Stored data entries
-----
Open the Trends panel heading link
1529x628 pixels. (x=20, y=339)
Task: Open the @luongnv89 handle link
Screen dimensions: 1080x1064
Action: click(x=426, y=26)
-----
All records above are to be output again exactly as they stand.

# [ANSWER BELOW]
Open the Trends panel heading link
1529x628 pixels. (x=20, y=339)
Task: Open the @luongnv89 handle link
Screen dimensions: 1080x1064
Action: click(x=426, y=26)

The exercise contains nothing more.